Data supplied:
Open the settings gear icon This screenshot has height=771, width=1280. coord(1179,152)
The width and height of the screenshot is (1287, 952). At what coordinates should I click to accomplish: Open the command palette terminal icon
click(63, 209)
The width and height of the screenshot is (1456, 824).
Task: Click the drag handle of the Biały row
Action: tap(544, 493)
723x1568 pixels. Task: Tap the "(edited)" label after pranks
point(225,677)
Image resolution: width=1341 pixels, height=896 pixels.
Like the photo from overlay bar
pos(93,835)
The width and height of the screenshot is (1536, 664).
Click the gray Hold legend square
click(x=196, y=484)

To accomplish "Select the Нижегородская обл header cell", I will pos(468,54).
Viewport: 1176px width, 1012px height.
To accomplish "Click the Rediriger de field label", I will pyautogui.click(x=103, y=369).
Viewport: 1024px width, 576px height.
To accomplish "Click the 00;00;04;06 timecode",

Instruction: Reproduce all of the data above verbatim, line for line and without any changes.

Output for this task:
Open the settings gear icon This screenshot has height=771, width=1280. coord(1179,152)
The width and height of the screenshot is (1287, 952). At what coordinates should I click to accomplish: Open the command palette terminal icon
click(63, 209)
The width and height of the screenshot is (1456, 824).
Task: Click the drag handle of the Biały row
Action: tap(544, 493)
723x1568 pixels. Task: Tap the "(edited)" label after pranks
point(225,677)
Image resolution: width=1341 pixels, height=896 pixels.
Like the photo from overlay bar
pos(93,835)
The width and height of the screenshot is (1536, 664).
Click the gray Hold legend square
click(x=196, y=484)

To accomplish "Select the Нижегородская обл header cell", I will pos(468,54).
Viewport: 1176px width, 1012px height.
To accomplish "Click the Rediriger de field label", I will pyautogui.click(x=103, y=369).
Viewport: 1024px width, 576px height.
To accomplish "Click the 00;00;04;06 timecode",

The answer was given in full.